Quel repas récent vous a époustouflé ?
Pierre Gagnaire m'a bouleversé. Quand j'ai commencé la cuisine, c'était déjà un modèle. Pendant le dernier tournage, je suis retourné chez lui. Ce fut grandiose. Un très grand repas.
Avez-vous un produit, une tendance, une cuisine au coeur de votre réflexion en ce moment ?
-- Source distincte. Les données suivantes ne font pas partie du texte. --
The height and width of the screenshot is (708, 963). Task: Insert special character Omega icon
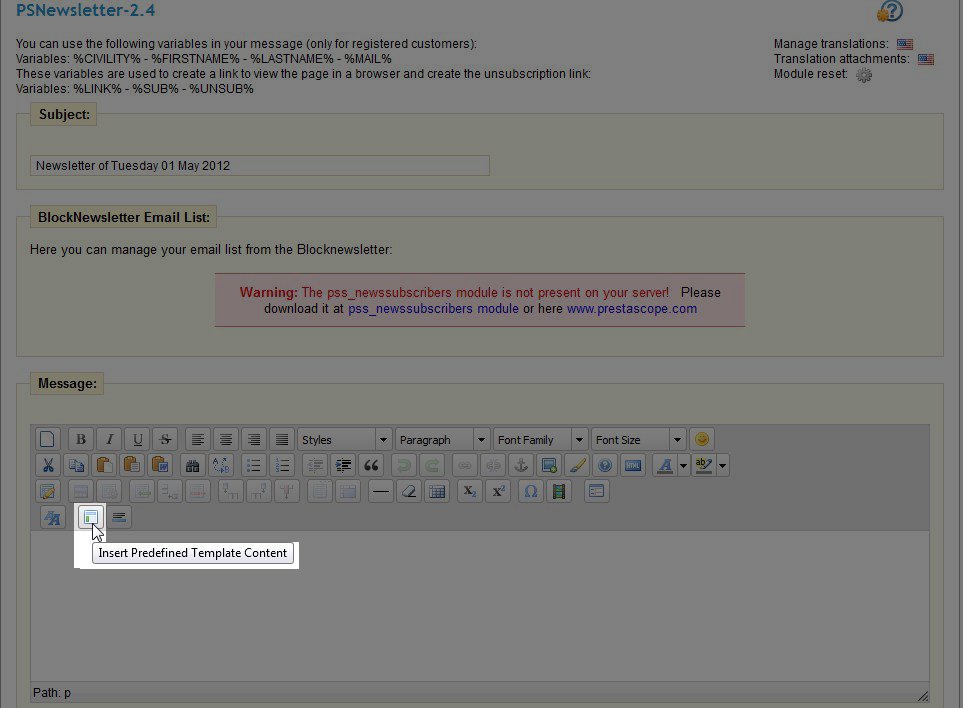coord(530,491)
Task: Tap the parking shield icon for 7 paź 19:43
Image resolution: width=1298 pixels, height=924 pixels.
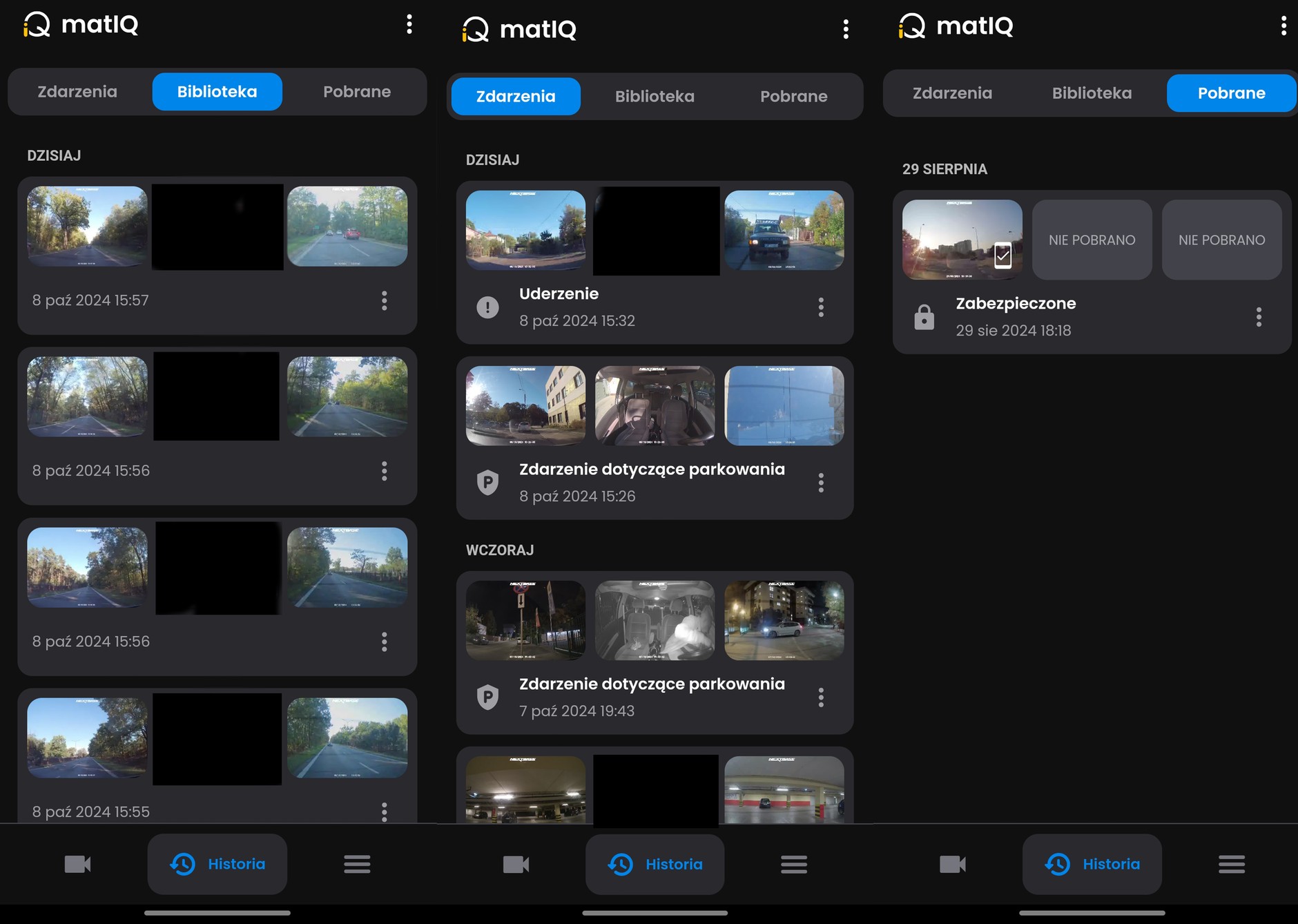Action: 487,697
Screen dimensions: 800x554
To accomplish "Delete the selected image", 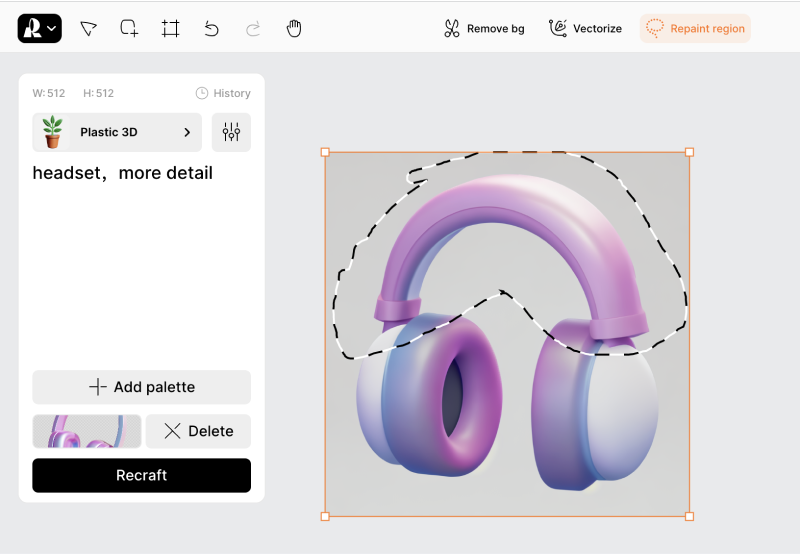I will coord(198,431).
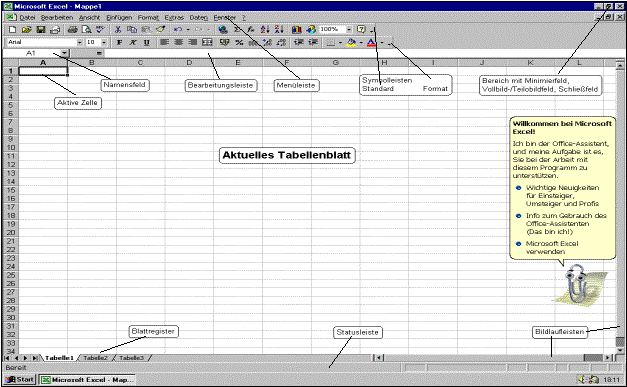Screen dimensions: 627x387
Task: Click the Save floppy disk icon
Action: (40, 30)
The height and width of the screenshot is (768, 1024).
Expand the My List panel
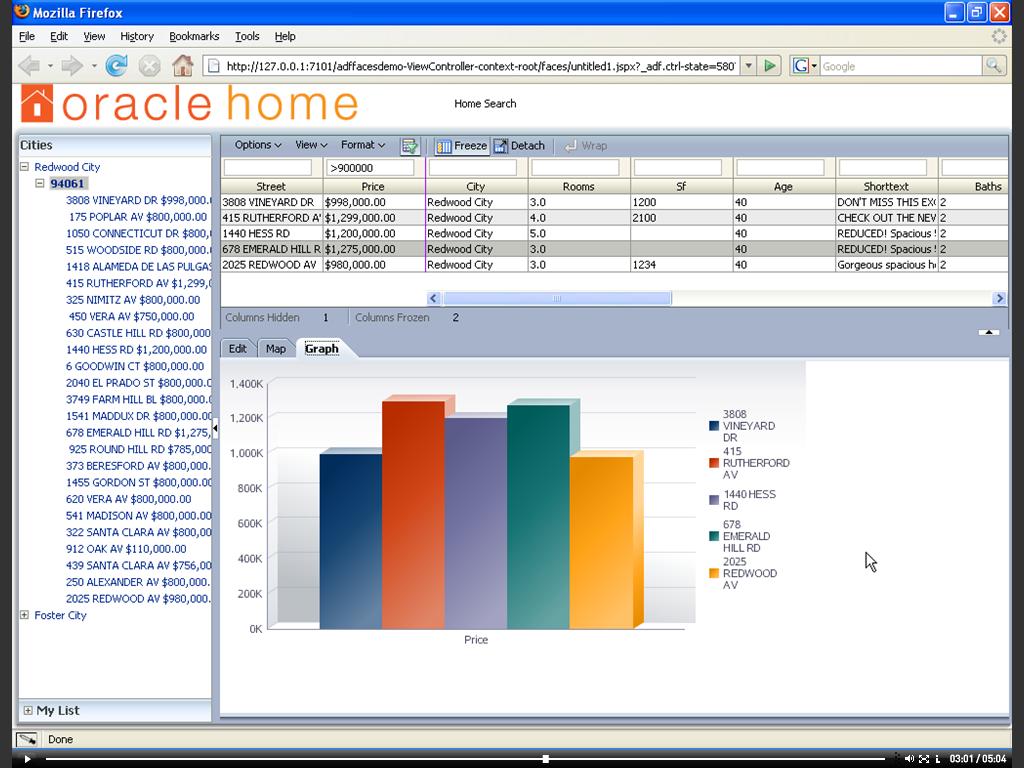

Je ne réfléchis pas comme ça. Ma cuisine raconte ma culture. Je suis un vrai relais pour mes petits producteurs. L'agriculture française est malmenée et nos paysans vivent dans des conditions inacceptables. Je suis fils de paysan et quand j'entends que certains vivent avec 600 € par mois, ça me révolte. Je suis un peu atterré quand je vois la graine de chia ou le quinoa que l'on retrouve partout aujourd'hui. Je suis un peu sceptique. Les produits à la mode, ce n'est pas mon truc. Je suis respectueux de tout, mais cela devient compliqué pour les chefs quand, dans la même soirée, il y a un client vegan, un végétarien, un autre qui mange sans gluten… Cela devient difficile de satisfaire tout le monde, mais on s'adapte. Je ne dis pas non aux spécificités alimentaires, mais je ne veux pas qu'elles m'imposent la carte. Je n'ai rien de prévu, je fais à la minute. Ce qui m'inspire en ce moment : l'arrivée du printemps, la plus belle des saisons pour moi.
Un rêve à réaliser ?
J'ai beaucoup de rêves et j'espère que j'en aurai longtemps. Chez moi, ce sont surtout des rêves d'aventure. Un jour, j'ai eu la chance de faire un film pour la promotion de Toulouse avec le réalisateur de Voyage en terre inconnue, Franck Desplanques. Il m'a demandé si ça me plairait de faire l'émission. J'adorerais partir à la rencontre d'une autre civilisation, d'habitudes alimentaires différentes, d'autres produits. C'est ce qui nourrit ma réflexion culinaire.